Experimental Example 2 Use Test Using the lotion of Formulation Example 1 and the conventional lotion of Comparative Formulation Example 1, a 1 month use test was conducted on five people (26 to 64 years old) with wrinkles and sagging. . After use, the degree of wrinkles and sagging was determined by a questionnaire.

  As a result, wrinkles and sagging were reduced by the external preparation for skin containing the extract of the present invention. During the test period, there was no skin problem and there was no problem with safety. There was also no problem with the deterioration of the prescription ingredients.
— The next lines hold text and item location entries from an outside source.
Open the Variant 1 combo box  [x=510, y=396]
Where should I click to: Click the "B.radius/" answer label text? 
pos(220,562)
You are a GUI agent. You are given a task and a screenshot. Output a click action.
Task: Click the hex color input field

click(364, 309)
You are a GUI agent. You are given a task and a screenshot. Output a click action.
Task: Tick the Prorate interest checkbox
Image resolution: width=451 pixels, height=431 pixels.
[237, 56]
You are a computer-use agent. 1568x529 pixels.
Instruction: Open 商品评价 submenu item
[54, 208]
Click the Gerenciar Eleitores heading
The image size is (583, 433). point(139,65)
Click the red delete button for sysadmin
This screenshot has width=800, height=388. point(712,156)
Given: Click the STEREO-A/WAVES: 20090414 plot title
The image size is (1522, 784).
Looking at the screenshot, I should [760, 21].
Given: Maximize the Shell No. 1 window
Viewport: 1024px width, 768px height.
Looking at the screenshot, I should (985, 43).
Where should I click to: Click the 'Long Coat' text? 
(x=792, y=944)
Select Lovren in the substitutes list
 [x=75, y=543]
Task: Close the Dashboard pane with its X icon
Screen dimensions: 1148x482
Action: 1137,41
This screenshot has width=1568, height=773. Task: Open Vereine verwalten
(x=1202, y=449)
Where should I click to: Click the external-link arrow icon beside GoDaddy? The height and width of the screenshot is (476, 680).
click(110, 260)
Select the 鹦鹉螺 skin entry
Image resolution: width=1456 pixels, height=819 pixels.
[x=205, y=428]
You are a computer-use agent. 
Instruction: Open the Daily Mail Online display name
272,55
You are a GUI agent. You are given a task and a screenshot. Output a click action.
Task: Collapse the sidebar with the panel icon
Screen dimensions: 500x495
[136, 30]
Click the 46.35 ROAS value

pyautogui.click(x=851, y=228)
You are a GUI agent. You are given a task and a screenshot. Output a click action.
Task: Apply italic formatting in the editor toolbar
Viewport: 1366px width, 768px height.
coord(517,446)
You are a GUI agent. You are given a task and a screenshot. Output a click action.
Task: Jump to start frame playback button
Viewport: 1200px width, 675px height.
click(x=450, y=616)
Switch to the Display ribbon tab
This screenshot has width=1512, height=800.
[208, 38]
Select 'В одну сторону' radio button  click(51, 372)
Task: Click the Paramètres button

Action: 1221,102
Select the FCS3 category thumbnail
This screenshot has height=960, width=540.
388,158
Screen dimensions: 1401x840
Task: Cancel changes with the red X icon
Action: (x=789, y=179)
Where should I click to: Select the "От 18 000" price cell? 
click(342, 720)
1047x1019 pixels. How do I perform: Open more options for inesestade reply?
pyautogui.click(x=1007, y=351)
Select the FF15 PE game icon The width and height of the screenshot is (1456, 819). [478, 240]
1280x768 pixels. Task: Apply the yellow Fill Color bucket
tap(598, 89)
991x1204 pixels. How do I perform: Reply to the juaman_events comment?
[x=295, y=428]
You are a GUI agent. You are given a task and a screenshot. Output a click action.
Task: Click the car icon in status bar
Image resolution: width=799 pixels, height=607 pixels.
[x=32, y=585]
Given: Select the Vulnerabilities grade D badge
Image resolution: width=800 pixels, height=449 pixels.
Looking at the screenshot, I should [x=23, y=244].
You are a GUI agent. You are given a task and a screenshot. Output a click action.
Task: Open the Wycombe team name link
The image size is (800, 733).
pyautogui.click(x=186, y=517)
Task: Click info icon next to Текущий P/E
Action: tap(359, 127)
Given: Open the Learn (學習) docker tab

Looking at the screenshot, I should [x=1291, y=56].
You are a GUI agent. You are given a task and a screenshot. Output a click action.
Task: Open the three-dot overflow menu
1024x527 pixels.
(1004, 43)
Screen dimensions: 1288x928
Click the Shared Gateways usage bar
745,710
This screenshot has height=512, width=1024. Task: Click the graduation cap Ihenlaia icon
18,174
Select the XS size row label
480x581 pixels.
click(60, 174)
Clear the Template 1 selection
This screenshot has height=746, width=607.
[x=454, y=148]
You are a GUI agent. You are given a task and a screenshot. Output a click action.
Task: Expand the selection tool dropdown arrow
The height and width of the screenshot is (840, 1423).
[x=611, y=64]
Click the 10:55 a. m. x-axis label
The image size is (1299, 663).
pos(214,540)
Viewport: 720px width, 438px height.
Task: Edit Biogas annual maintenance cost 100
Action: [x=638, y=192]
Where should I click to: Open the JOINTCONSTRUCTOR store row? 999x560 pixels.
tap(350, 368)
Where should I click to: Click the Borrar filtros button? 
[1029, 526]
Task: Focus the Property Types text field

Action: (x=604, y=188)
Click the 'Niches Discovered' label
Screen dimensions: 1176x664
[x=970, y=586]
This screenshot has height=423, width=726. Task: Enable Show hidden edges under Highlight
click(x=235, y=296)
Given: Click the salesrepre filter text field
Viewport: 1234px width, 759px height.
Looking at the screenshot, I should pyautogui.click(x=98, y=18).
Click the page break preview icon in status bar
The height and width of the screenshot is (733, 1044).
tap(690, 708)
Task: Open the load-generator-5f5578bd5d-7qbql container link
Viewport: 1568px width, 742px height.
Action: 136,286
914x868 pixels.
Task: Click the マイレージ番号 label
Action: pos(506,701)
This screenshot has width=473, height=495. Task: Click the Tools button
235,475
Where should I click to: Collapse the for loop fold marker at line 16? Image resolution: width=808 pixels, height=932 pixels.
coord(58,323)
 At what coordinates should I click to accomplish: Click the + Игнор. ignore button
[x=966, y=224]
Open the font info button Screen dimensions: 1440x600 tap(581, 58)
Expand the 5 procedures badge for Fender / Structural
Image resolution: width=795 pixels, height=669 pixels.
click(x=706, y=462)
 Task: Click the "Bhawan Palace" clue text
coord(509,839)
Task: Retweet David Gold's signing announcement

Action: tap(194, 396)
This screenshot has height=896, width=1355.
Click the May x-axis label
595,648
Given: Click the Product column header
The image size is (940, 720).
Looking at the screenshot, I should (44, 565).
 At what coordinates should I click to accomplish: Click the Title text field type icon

  From the above, the chrome and honda wall extract of the present invention had excellent hyaluronic acid production promoting action, collagen production promoting action and MMP inhibitory effect, and was also excellent in stability. Therefore, the extract of chrome and hondawala according to the present invention can be used not only in the beauty field such as skin aging, but also in the medical field such as suppression of functional deterioration due to aging, prevention of cancer, treatment, etc. Expected to be applied to foreign products and pharmaceuticals.

Claims (6)

An MMP inhibitor comprising an extract of chrome and / or Honda walla. A collagen production promoter characterized by containing an extract of chrome and / or Honda walla. A hyaluronic acid production promoter characterized by containing an extract of chrome and / or Honda walla. A wrinkle improving agent characterized by containing an extract of chrome and / or honda. A pharmaceutical comprising an extract of chrome and / or Honda walla. A food composition for preventing and improving various diseases, joint diseases and physiological fly mosquito disease caused by increased MMP, comprising an extract of chrome and / or Honda walla.